→ TASK LIST
a. Duplicate the part of the book review that begins at the words "I first heard" and stops after "Winter Reading Challenge.".
b. Name every character in the story that the book review identifies by name.
c. Please summarize the book review in two sentences.

→ TEXT BLOCK
I first heard about The Memory Keeper’s Daughter through the Diane Rehm Show, and since then it’s been making the book club rounds, including being chosen as January’s selection over at The Written Word. It was also the fourth book I chose to read for the Winter Reading Challenge.

The story opens on a wintry night in Kentucky, during an usually fierce snowstorm. David Henry is forced to deliver his wife Norah at his clinic when she unexpectedly goes into labor, with his nurse, Caroline, as the only other person in attendance. Norah delivers their son, Paul, a healthy baby boy. Then, David realizes his wife is delivering another child, a daughter. But immediately upon her birth, the doctor and nurse realize something is wrong – his baby daughter has Down’s syndrome. In a split second decision, David instructs Caroline to take the baby away to an institution. Norah, who has been unconscious through most of both births, is told that the girl died. Upon seeing where she’s been ordered to take the infant, Caroline makes her own fateful decision, to take the child and raise her as her own. Thus begins an odyssey of pain, grief, sorrow and loss that will haunt all involved for years to come.

→ Dataset entries

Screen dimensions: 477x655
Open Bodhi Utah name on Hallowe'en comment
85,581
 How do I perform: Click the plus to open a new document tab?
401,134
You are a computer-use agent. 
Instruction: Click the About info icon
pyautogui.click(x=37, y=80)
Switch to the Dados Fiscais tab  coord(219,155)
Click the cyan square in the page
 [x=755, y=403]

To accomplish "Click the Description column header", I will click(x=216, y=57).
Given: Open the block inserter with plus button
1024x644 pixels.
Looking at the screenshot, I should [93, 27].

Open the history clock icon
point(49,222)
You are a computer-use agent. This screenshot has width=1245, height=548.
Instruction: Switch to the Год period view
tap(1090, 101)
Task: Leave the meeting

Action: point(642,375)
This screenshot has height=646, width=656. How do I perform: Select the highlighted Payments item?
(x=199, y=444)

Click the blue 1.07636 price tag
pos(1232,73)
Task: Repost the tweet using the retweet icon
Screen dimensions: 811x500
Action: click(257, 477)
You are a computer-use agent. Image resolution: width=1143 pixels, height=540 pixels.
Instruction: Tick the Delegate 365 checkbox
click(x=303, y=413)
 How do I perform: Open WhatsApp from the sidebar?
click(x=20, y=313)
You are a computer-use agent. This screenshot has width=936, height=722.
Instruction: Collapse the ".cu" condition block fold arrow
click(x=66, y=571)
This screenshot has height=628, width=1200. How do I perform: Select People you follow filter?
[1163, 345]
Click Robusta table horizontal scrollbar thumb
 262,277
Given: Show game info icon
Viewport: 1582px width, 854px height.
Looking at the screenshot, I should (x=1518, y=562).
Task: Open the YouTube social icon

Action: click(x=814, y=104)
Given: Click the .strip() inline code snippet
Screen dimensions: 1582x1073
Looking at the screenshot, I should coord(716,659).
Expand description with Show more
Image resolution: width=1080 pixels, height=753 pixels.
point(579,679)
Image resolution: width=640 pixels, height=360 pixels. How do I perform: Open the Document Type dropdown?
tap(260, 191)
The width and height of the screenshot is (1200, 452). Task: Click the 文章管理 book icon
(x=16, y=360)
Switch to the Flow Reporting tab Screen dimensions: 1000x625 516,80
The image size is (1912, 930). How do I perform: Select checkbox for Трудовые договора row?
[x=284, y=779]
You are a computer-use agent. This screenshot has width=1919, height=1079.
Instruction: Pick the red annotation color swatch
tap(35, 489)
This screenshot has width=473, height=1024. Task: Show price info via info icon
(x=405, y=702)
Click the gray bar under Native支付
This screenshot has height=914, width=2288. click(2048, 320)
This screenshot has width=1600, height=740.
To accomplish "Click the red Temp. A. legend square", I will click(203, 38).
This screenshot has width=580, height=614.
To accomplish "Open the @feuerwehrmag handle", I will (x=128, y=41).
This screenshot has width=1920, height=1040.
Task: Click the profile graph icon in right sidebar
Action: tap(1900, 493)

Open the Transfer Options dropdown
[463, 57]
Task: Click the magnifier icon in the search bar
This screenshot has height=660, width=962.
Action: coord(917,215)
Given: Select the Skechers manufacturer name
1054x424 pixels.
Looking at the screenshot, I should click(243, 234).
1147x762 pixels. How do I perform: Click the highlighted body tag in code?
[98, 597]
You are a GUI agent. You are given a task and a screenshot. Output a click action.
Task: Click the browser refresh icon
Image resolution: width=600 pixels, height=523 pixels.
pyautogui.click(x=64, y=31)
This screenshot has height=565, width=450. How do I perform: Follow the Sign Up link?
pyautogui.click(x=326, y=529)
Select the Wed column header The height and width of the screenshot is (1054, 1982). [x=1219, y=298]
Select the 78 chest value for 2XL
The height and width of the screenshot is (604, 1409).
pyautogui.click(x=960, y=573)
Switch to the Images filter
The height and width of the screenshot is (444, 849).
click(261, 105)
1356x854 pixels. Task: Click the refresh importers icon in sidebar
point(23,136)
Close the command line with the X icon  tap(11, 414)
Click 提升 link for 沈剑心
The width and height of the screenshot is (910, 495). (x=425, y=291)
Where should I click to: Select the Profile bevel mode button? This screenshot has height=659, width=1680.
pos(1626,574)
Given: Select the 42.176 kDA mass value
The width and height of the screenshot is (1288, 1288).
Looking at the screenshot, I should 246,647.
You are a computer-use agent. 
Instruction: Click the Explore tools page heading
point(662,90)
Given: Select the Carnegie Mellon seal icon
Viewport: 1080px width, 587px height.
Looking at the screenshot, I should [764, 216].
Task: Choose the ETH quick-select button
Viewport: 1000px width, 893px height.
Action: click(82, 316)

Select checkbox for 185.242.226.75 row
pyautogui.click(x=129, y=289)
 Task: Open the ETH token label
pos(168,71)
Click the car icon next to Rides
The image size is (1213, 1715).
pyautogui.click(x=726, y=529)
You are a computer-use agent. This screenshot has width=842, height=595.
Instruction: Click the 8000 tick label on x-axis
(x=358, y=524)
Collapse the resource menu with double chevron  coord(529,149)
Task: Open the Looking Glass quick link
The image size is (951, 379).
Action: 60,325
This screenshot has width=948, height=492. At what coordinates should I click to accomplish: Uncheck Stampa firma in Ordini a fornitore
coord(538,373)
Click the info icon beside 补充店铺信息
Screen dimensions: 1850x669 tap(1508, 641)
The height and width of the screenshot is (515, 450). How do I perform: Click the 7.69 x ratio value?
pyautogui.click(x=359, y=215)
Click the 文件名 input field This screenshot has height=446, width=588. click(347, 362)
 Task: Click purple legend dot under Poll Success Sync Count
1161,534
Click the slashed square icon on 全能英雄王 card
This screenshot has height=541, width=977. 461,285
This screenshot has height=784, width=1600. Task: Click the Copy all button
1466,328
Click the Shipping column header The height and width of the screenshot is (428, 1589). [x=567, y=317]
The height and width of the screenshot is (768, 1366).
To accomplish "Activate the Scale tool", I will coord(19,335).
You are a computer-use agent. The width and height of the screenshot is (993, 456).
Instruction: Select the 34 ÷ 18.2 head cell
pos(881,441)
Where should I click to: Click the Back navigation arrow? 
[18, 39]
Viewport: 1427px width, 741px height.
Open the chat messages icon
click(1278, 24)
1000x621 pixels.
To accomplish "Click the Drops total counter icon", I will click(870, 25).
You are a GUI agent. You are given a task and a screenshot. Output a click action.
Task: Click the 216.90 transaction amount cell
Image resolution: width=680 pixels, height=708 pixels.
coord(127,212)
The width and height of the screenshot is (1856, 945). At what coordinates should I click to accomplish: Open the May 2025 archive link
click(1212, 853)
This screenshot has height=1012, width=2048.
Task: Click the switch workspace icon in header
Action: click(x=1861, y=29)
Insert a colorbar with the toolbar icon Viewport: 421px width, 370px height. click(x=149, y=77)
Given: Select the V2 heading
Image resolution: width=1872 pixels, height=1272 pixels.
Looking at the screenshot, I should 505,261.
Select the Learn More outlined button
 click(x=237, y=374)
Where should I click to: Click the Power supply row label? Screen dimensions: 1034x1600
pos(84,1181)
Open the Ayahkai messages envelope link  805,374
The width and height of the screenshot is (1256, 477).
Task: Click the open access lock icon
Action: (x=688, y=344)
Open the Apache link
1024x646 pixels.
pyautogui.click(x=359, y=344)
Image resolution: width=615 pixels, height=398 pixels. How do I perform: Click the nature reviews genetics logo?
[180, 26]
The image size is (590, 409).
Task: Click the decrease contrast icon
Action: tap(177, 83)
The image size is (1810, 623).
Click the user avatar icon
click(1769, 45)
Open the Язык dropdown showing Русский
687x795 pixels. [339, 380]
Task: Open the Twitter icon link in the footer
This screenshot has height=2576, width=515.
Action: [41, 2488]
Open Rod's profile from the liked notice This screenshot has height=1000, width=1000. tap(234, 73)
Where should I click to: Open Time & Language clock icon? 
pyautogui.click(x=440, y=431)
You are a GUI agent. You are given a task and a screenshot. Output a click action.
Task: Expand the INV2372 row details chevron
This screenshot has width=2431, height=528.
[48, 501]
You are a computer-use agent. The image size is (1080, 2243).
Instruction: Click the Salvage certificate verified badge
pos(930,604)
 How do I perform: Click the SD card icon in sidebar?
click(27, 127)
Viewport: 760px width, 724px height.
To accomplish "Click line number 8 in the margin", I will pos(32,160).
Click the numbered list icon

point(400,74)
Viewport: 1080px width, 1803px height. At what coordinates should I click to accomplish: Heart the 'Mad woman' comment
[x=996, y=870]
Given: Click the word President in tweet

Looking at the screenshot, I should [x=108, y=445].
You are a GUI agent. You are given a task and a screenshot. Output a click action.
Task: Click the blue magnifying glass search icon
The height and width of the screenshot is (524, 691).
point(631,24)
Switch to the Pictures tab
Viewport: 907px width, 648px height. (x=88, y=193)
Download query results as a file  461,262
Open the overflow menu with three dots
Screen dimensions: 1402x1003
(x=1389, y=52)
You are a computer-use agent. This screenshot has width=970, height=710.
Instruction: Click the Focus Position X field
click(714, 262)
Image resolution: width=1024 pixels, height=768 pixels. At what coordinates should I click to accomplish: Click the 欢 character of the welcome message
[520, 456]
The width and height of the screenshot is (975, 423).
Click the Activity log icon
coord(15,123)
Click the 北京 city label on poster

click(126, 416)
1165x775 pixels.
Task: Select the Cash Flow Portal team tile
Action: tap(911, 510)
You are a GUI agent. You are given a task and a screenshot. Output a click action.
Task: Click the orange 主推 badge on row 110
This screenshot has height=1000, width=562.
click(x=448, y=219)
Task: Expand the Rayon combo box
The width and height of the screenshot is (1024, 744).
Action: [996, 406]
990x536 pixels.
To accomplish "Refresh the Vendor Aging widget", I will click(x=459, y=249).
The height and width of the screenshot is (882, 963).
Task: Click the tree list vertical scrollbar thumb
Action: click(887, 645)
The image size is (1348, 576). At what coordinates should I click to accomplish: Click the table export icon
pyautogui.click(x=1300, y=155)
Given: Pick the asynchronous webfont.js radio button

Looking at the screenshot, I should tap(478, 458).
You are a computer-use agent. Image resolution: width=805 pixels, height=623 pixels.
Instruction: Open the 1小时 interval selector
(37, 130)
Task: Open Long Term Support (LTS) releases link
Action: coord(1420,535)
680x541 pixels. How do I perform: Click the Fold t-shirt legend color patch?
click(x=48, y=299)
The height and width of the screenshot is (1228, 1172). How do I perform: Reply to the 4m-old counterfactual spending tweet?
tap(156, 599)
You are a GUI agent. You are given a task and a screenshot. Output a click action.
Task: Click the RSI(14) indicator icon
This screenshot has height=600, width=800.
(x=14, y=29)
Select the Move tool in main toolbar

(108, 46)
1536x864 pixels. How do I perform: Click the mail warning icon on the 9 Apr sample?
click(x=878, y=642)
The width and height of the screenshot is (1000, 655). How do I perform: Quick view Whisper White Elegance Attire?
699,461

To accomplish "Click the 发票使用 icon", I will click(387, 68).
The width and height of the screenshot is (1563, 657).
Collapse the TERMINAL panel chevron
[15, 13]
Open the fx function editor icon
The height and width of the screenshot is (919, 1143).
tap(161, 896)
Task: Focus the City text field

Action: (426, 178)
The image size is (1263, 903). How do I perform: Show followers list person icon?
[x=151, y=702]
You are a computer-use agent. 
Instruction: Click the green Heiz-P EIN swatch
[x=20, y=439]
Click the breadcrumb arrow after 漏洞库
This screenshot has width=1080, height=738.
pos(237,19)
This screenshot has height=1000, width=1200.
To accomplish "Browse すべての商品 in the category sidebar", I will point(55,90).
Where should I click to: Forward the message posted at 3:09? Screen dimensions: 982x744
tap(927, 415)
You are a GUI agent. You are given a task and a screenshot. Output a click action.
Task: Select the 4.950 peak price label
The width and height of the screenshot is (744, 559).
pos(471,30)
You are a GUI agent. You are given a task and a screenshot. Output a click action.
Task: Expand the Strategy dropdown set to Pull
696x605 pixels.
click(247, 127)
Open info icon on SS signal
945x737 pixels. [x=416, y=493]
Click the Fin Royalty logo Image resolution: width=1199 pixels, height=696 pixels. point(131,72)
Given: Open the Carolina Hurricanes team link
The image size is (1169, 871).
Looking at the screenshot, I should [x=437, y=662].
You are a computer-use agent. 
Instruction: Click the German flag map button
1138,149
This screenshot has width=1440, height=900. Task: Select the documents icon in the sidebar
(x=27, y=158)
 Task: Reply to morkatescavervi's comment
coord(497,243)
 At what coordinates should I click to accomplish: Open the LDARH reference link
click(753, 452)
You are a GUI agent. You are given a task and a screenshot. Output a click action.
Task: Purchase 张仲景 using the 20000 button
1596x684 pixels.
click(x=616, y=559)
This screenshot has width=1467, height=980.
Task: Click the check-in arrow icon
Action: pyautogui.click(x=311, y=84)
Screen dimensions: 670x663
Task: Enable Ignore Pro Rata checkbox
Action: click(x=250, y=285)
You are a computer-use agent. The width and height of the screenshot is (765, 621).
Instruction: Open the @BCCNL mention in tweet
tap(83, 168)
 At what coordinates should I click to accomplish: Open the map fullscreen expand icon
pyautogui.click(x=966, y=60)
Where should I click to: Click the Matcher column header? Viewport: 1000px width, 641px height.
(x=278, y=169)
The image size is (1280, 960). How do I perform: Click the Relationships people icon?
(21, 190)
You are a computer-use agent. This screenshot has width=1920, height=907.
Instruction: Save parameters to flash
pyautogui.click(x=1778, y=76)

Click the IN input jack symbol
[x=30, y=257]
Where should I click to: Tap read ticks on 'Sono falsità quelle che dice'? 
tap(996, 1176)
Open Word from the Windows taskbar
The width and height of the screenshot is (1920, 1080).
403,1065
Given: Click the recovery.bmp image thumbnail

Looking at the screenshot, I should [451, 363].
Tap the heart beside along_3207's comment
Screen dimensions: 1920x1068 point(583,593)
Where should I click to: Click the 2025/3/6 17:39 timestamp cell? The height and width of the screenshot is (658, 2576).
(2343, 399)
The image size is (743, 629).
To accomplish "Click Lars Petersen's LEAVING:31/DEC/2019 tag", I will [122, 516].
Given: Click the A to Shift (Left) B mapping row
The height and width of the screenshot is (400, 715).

→ SOLUTIONS TO THE TASKS
a.
I first heard about The Memory Keeper’s Daughter through the Diane Rehm Show, and since then it’s been making the book club rounds, including being chosen as January’s selection over at The Written Word. It was also the fourth book I chose to read for the Winter Reading Challenge.

b. David Henry, Norah, Caroline, Paul

c. The writer first heard of The Memory Keeper's Daughter on the Diane Rehm Show and read it as the fourth book for the Winter Reading Challenge. In the story, David Henry delivers his wife Norah's son, Paul, and then a daughter with Down's syndrome during a Kentucky snowstorm; he tells his nurse Caroline to take the girl to an institution and Norah is told she died, but Caroline decides to raise the child as her own.